<<<<

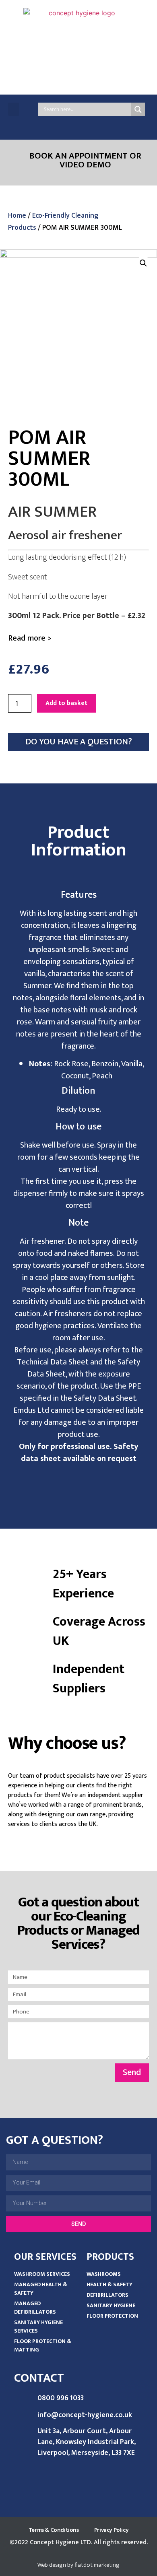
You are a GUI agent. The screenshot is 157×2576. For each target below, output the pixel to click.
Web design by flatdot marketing (78, 2565)
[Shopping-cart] (137, 124)
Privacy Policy (111, 2530)
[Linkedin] (105, 124)
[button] (13, 109)
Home (17, 216)
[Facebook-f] (73, 124)
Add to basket (66, 703)
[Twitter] (89, 124)
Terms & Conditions (54, 2530)
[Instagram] (121, 124)
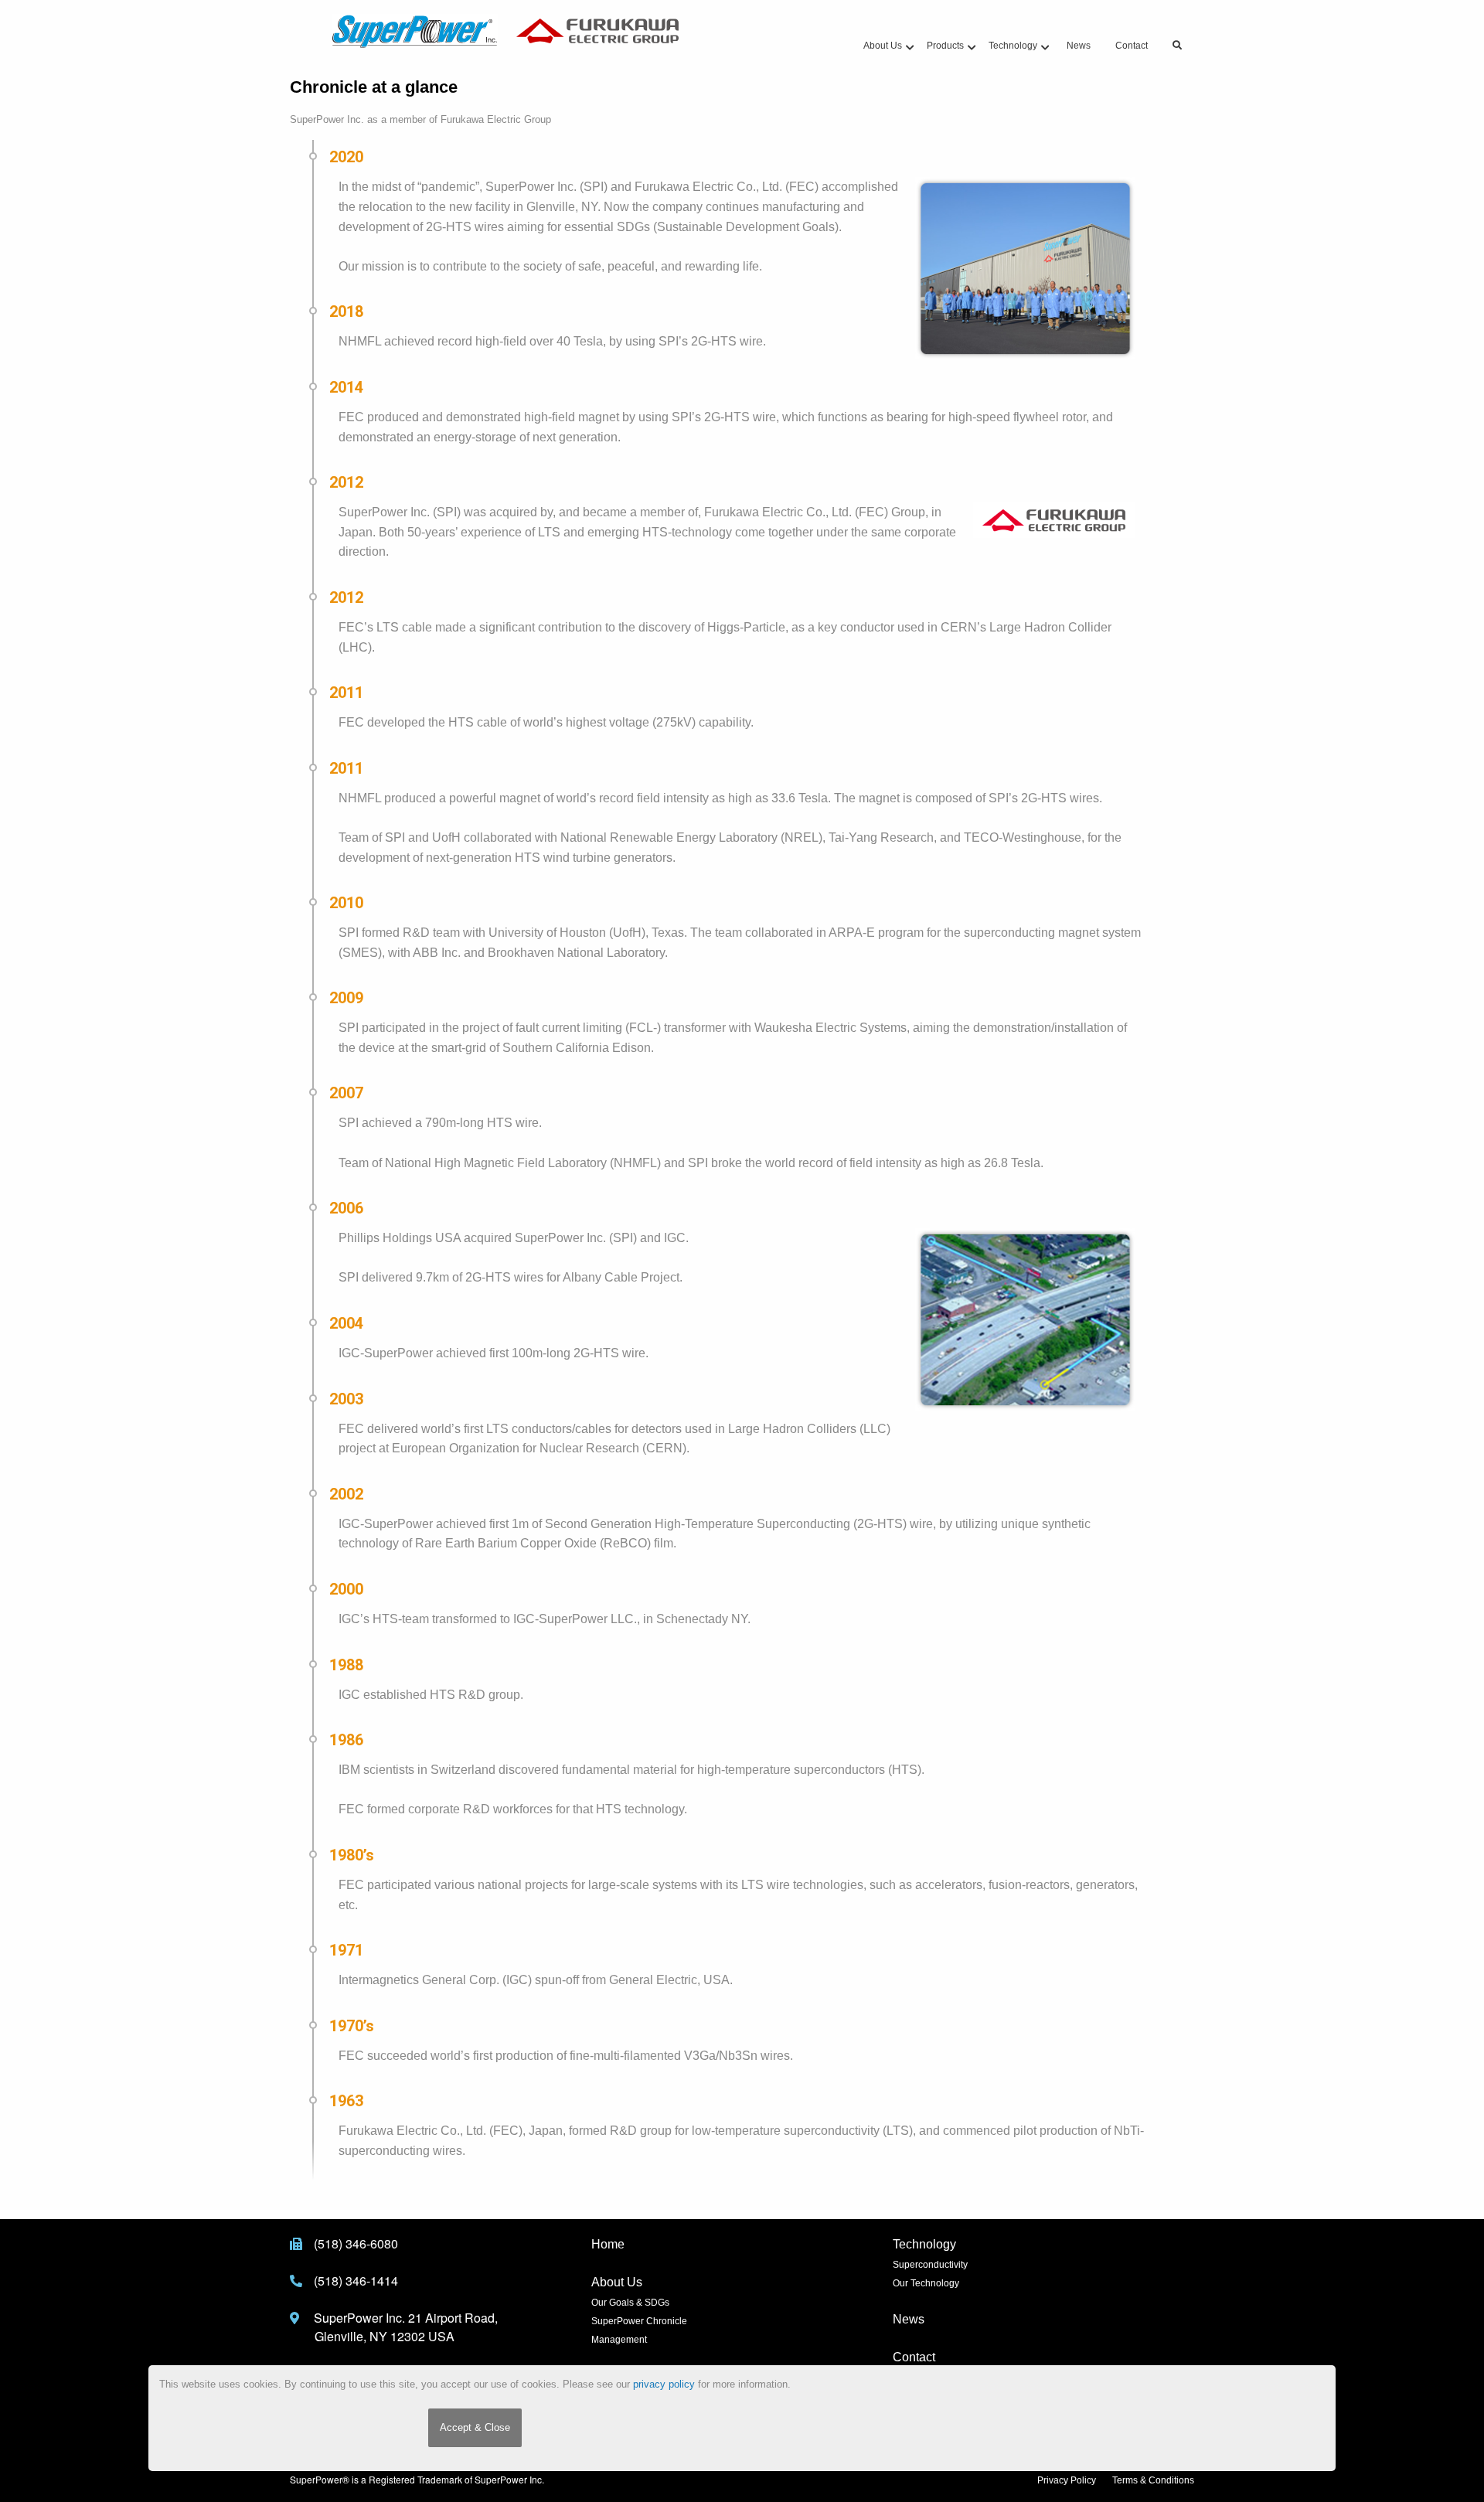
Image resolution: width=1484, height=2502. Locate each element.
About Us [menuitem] (882, 45)
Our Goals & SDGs (630, 2302)
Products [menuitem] (945, 45)
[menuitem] (1177, 45)
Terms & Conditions (1153, 2480)
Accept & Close (475, 2427)
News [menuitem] (1079, 45)
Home (608, 2244)
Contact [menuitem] (1131, 45)
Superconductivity (930, 2264)
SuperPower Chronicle (639, 2321)
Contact (914, 2357)
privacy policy (664, 2384)
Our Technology (926, 2283)
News (908, 2319)
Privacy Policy (1066, 2480)
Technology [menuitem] (1013, 45)
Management (619, 2339)
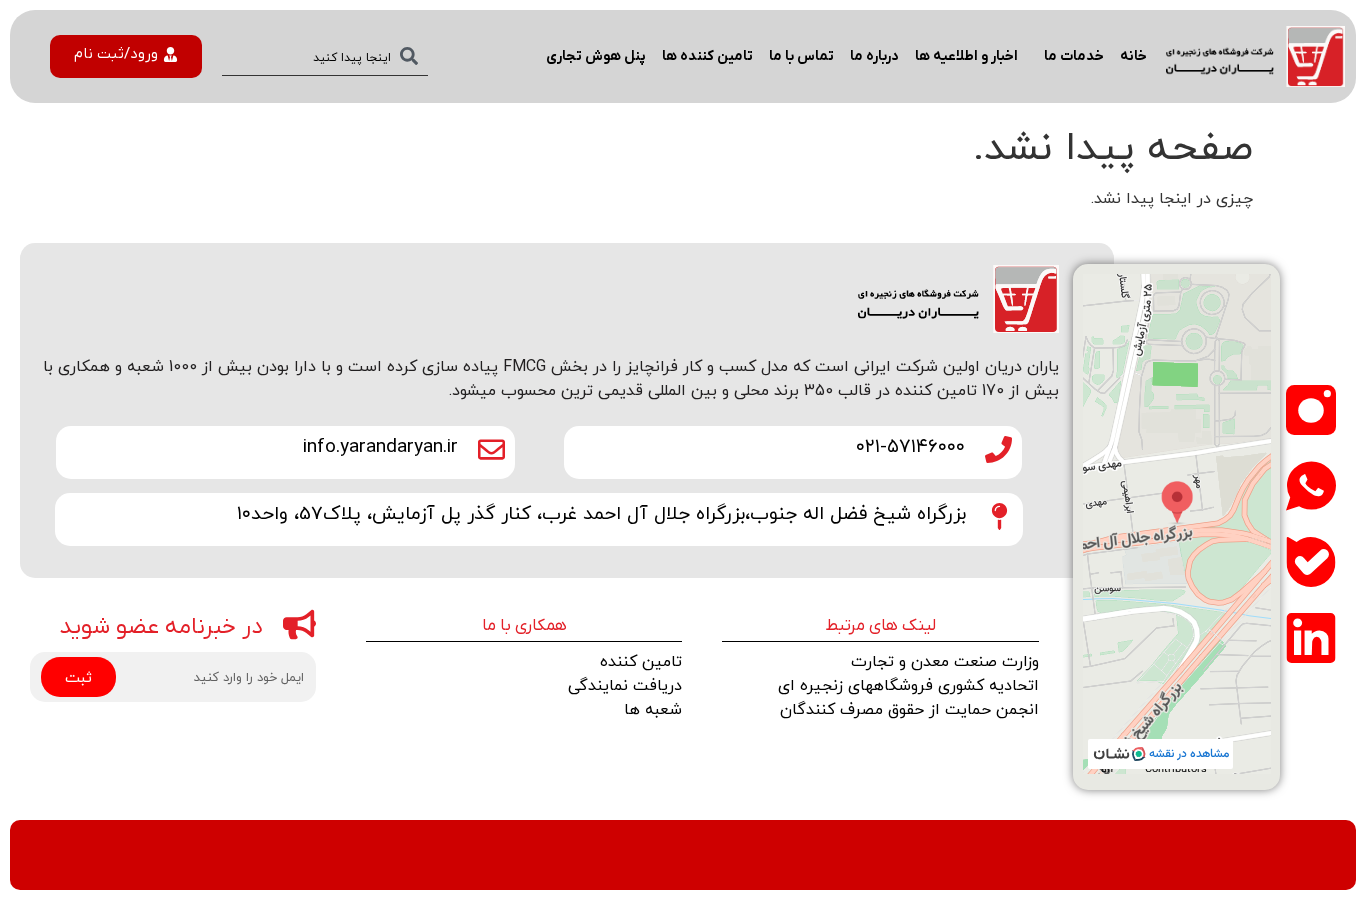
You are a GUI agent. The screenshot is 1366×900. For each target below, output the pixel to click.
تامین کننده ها (707, 56)
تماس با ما (801, 56)
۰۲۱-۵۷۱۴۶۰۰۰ (910, 445)
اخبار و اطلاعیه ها (966, 56)
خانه (1133, 56)
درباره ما (874, 56)
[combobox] (325, 56)
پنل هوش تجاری (596, 56)
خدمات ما (1074, 56)
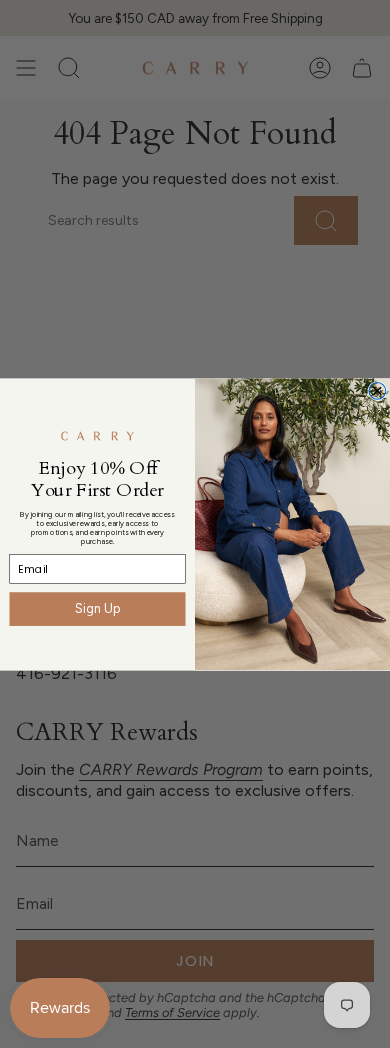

>>>>

— Exercise prompt —
Everything in the material above is to be reproduced exactly, pictures aside.

— Output of the exercise —
You are a GUI agent. The screenshot is 157×2576. For each target below, output the pixel to click.
Web design by flatdot marketing (78, 2565)
[Shopping-cart] (137, 124)
Privacy Policy (111, 2530)
[Linkedin] (105, 124)
[button] (13, 109)
Home (17, 216)
[Facebook-f] (73, 124)
Add to basket (66, 703)
[Twitter] (89, 124)
Terms & Conditions (54, 2530)
[Instagram] (121, 124)
Image resolution: width=1484, height=2502. Locate each element.
About Us [menuitem] (882, 45)
Our Goals & SDGs (630, 2302)
Products [menuitem] (945, 45)
[menuitem] (1177, 45)
Terms & Conditions (1153, 2480)
Accept & Close (475, 2427)
News [menuitem] (1079, 45)
Home (608, 2244)
Contact [menuitem] (1131, 45)
Superconductivity (930, 2264)
SuperPower Chronicle (639, 2321)
Contact (914, 2357)
privacy policy (664, 2384)
Our Technology (926, 2283)
News (908, 2319)
Privacy Policy (1066, 2480)
Technology [menuitem] (1013, 45)
Management (619, 2339)
You are a GUI agent. The screenshot is 1366×900. For each target below, output the pixel to click.
تامین کننده ها (707, 56)
تماس با ما (801, 56)
۰۲۱-۵۷۱۴۶۰۰۰ (910, 445)
اخبار و اطلاعیه ها (966, 56)
خانه (1133, 56)
درباره ما (874, 56)
[combobox] (325, 56)
پنل هوش تجاری (596, 56)
خدمات ما (1074, 56)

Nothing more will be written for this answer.